**Vorliegender Auszug**
'''

Schon Charles Darwin hat sich vor 150 Jahren mit Kaninchen beschäftigt. Und er war fasziniert davon, wie stark sich junge Wildkaninchen von ihren domestizierten Artgenossen unterscheiden. «Kein Tier ist schwieriger zu zähmen als das Junge eines Wildkaninchens. Und kaum eine Tier ist zahmer als das Junge eines Hauskaninchens», schrieb er in seinem Hauptwerk «Über die Entstehung der Arten». 

Mit seinen Darlegungen hat Darwin damals bewiesen, dass es möglich ist, das Aussehen und Verhalten von Tieren durch Selektion zu verändern. Dabei hat er aber noch nichts von Genetik gewusst. Heute ist die Wissenschaft weiter. So weit, dass ein internationales Forscherteam um Miguel Carneiro von der Universität Porto das Erbgut von gut 20 Kaninchen vollständig entschlüsselt hat. Diese Gensequenzierung sollte den Wissenschaftlern Aufschluss darüber geben, was das Wildkaninchen vom zahmen Hauskaninchen unterscheidet.

'''

**Datenteil**

'''

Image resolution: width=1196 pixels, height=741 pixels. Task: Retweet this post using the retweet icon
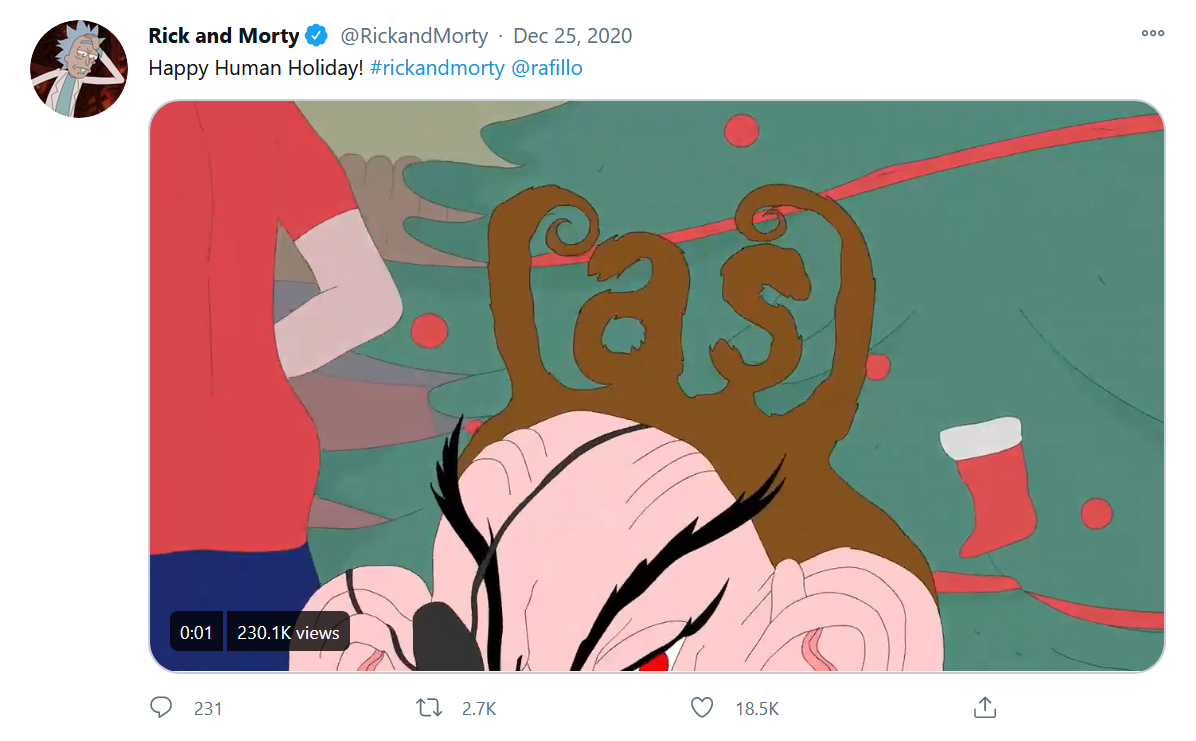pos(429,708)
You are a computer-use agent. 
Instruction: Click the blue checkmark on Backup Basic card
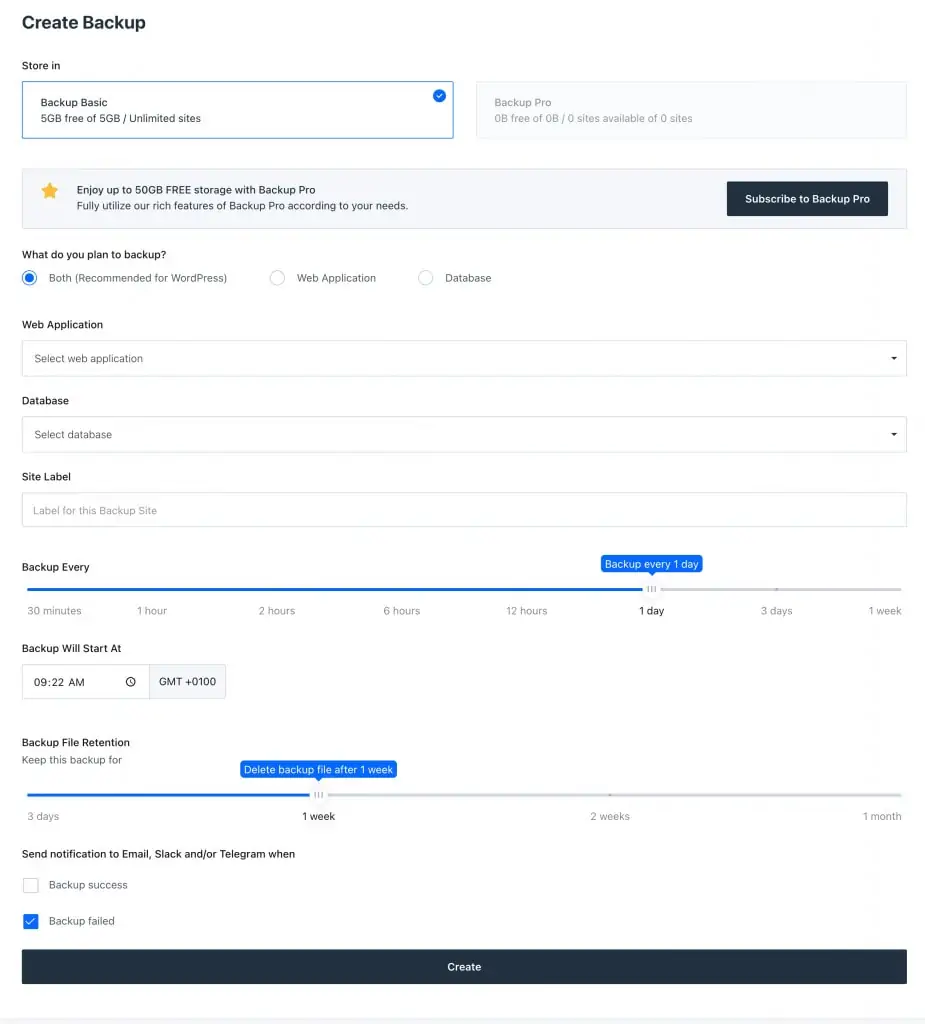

'''

**Ihre Aufgaben**
1. Nennen Sie alle Eigennamen im Auszug über die Kaninchen, also Personen, Werktitel und Einrichtungen.
2. Von wie vielen Kaninchen hat das Forscherteam laut dem Auszug über die Kaninchen das Erbgut vollständig entschlüsselt?
3. Zitieren Sie aus dem Auszug über die Kaninchen alles von „Mit seinen Darlegungen“ bis hinunter zu „zahmen Hauskaninchen unterscheidet.“.

**Antworten je Aufgabe**
1. Charles Darwin, «Über die Entstehung der Arten», Miguel Carneiro, Universität Porto

2. Von gut 20 Kaninchen.

3.
Mit seinen Darlegungen hat Darwin damals bewiesen, dass es möglich ist, das Aussehen und Verhalten von Tieren durch Selektion zu verändern. Dabei hat er aber noch nichts von Genetik gewusst. Heute ist die Wissenschaft weiter. So weit, dass ein internationales Forscherteam um Miguel Carneiro von der Universität Porto das Erbgut von gut 20 Kaninchen vollständig entschlüsselt hat. Diese Gensequenzierung sollte den Wissenschaftlern Aufschluss darüber geben, was das Wildkaninchen vom zahmen Hauskaninchen unterscheidet.